Maintenant que la France a décidé la construction du GCO, au nord de l’Alsace, dans le Bienwald, l’Allemagne envisage à son tour de construire la Bienwaldautobahn, chaînon manquant entre les réseaux autoroutiers français et allemands. Et l’Alsace se verra transformée en couloir à camions. Ainsi le GCO va-til accroître le trafic international de marchandises, majoritairement transportées par camions entre l’Italie et la gigantesque zone portuaire des Pays-Bas, sans pour autant résoudre le problème du désengorgement de Strasbourg qui se posait à l’origine.

La pollution de l’air s’aggravera globalement dans toute la plaine d’Alsace, et même dans tout le Rhin supérieur, qui n’a pas l’heur d’être gratifié d’une aérologie favorable à la « dispersion » des polluants. Rappelons qu’en Allemagne, l’autoroute A5 au nord d’Offenbourg, parallèle à l’autoroute A35 alsacienne vient de passer de 2×2 à 2×3 voies.

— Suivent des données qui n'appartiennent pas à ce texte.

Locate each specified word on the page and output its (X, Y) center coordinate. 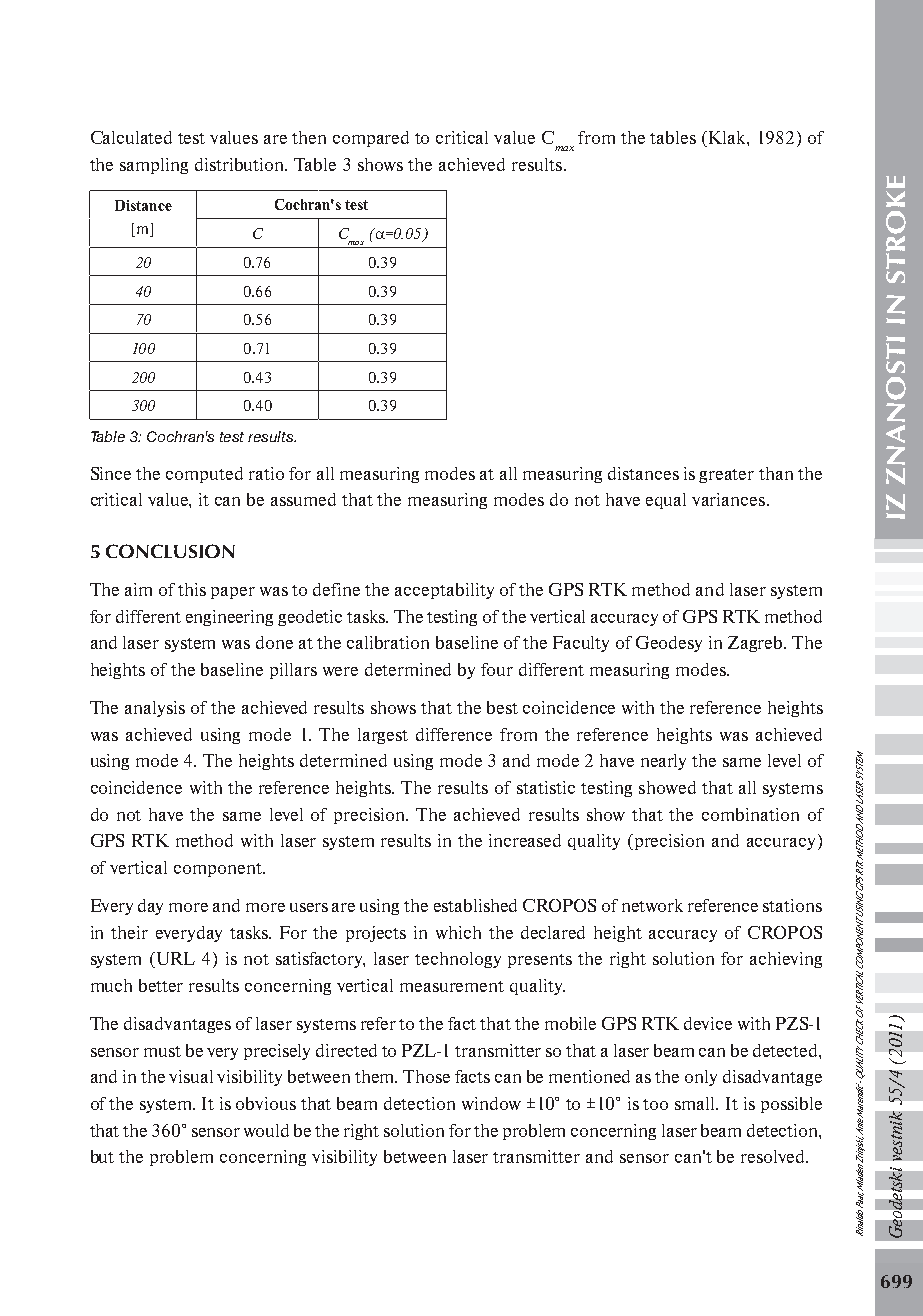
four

Dans ces conditions, pour véritablement désengorger l’autoroute A35 dans sa traversée de Strasbourg, et pour entendre la détresse des riverains de l’autoroute A35, il n’est d’autres solutions que de mettre fin au trafic pendulaire que connaît Strasbourg, et les solutions sont connues. Il convient de développer les transports en commun vers et depuis Strasbourg, et enfin développer les solutions telles que le télétravail, appliquées de façon encore trop timorée. Et pour mettre fin à la croissance démentielle du trafic de marchandises, contraire aux beaux objectifs de l’accord de Paris sur le climat, il nous faut apprendre à consommer davantage de produits locaux , voire à moins consommer .

En matière d’énergie dans les transports, la meilleure des solutions reste bien évidemment la sobriété, qui consiste à réduire les voyageurs kilomètres ou tonnes-kilomètres effectués. Si le GCO venait à se faire, nous exigerions que le transit international de marchandises sur le sol alsacien s’effectue par le train, à la grande efficacité énergétique, au contraire des camions. Restons lucides, l’efficacité énergétique, y compris dans les transports, est un leurre. En effet, selon le paradoxe de Jevons (aussi appelé postulat de Khazzoom-Brookes en matière d’énergie) toute amélioration de la consommation d’une voiture conduit immanquablement à une utilisation accrue de cette dernière, ce qui peut même entraîner une consommation d’énergie globalement plus élevée. Et même, le paradoxe de Jevons s’applique paradoxalement à la construction routière. La construction de nouvelles routes invite les automobilistes à davantage circuler, et constitue l’assurance imparable de nouveaux embouteillages à venir. Pour réduire les embouteillages, il faut fermer des routes. Les gens s’habituent aux conditions de circulation détériorées et s’y adaptent en faisant baisser la circulation.